Given these positive elements, the prospects for Vietnam to return to strong sustained improvements in living standards over the 2021-2025 period are promising. While Vietnamese businesses will continue to face pressures to restructure and adapt, Vietnam is likely to emerge from the current global downturn with an even more competitive and productive economy by 2025. Nevertheless, ongoing support will likely be needed by those most adversely impacted by ongoing economic restructuring.

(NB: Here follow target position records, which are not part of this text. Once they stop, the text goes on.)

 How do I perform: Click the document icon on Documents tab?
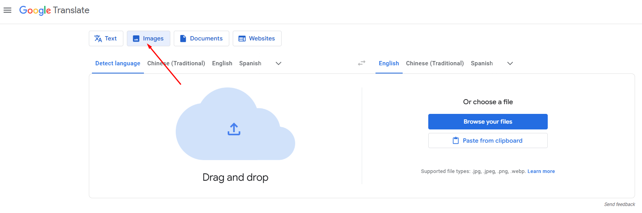tap(183, 38)
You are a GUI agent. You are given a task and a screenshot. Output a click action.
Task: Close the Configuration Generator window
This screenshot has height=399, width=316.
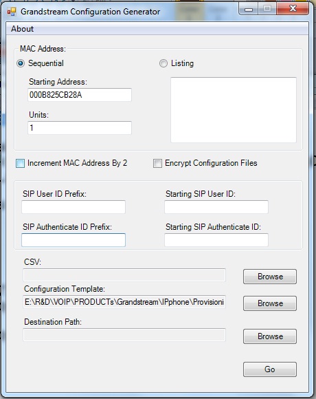[x=293, y=9]
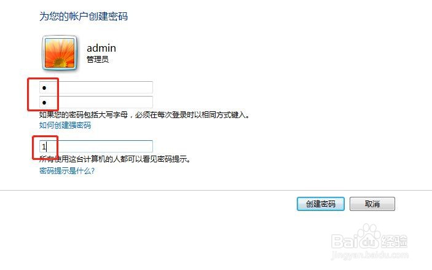Select the admin user name text

101,48
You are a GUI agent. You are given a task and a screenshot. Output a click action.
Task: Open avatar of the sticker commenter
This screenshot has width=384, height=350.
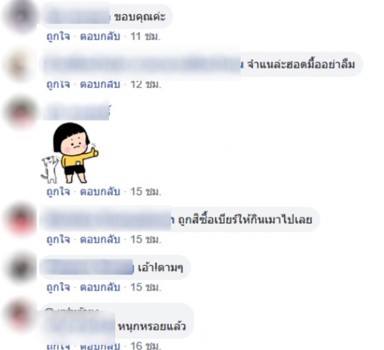(21, 113)
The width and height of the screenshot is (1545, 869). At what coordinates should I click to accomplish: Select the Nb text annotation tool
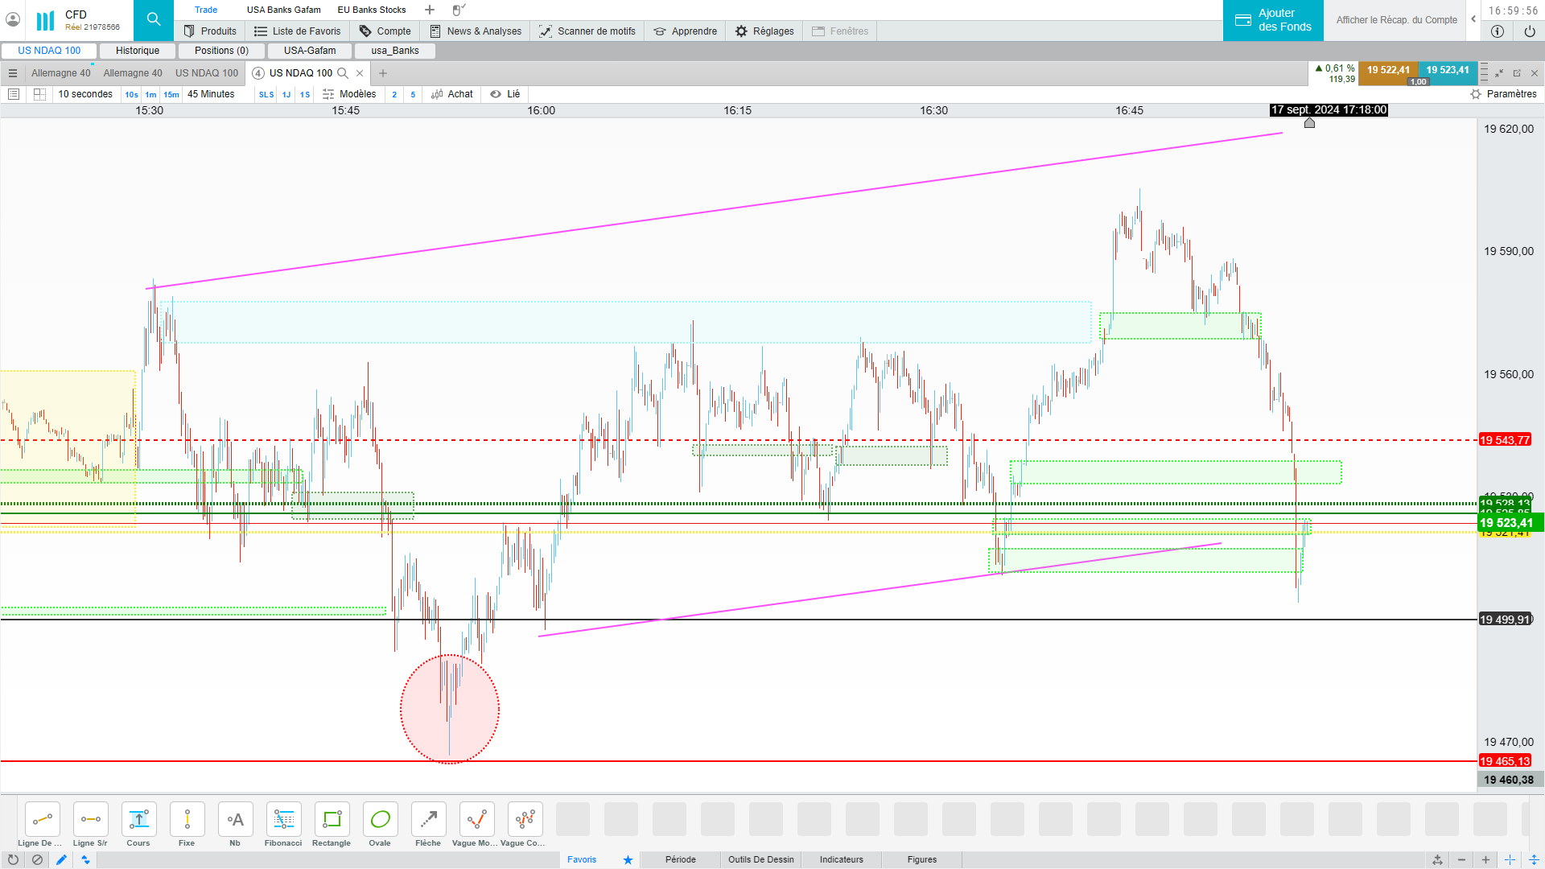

Risks and possible responses
Some of the biggest risks to economic outcomes are global factors beyond Vietnam’s direct control. These risks include slower than expected global recovery from the pandemic, the impacts of climate change, the potential negative impacts of international anti-globalisation campaigns, and growing protectionism in some countries, and potential instability in major markets. The economic recession and rising unemployment in 2020 have also exacerbated global concerns about the impacts of climate change, technology, automation/job loss, digital economy, low returns on savings, economic inequality, and rising debt. While these concerns undermine consumer and investor confidence, growing public pressures should ensure more concrete international actions to address these challenges.
Immediate domestic challenges include sustaining success in containing the COVID-19 virus, the roll out of a vaccination programme as soon as possible, and seeking further opportunities to reduce the potential for contagion in the workplace and elsewhere. Success in these areas may provide opportunities to begin relaxing restrictions on the movement of people into Vietnam. Ongoing public engagement on these issues remains an important priority.
It will also be important to continue monitoring the impact of economic change on employment, income, and business investment in different sectors. Further reforms and/or public support may be needed to facilitate the movement of workers out of industries adversely affected by ongoing economic restructuring and changes driven by the Fourth Industrial Revolution; continue improving the business environment to encourage sustained and equitable employment and income growth; continue efforts to reduce the risks of contagion in economic activities, and; build on recent success in reducing bottlenecks to efficient public investment and expenditure to further help stimulate business investment, employment growth, and improved living environments.
At the same time, better environmental management is an increasingly critical issue for the wellbeing of society, and also for attracting and retaining the best national and international expertise in national growth centres. There is also need for a renewed focus on building market institutions and an effective regulatory environment that encourages fair, equitable, and sustainable development. Finally, maintaining macroeconomic stability will be even more challenging given the need for increased spending to ameliorate the negative impacts of the COVID-19 pandemic.
While the pandemic continues to negatively impact global and Vietnamese economic growth prospects, international progress with rolling out vaccination programmes should mean that the worst impacts will soon be over. With ongoing domestic economic restructuring, new policies being introduced to help stimulate business investment and employment, and recent strong private sector performance, Vietnam is expected to emerge from the pandemic in a relatively better economic situation than most countries and will help ensure strong improvements in living standards over the 2021-2025 period.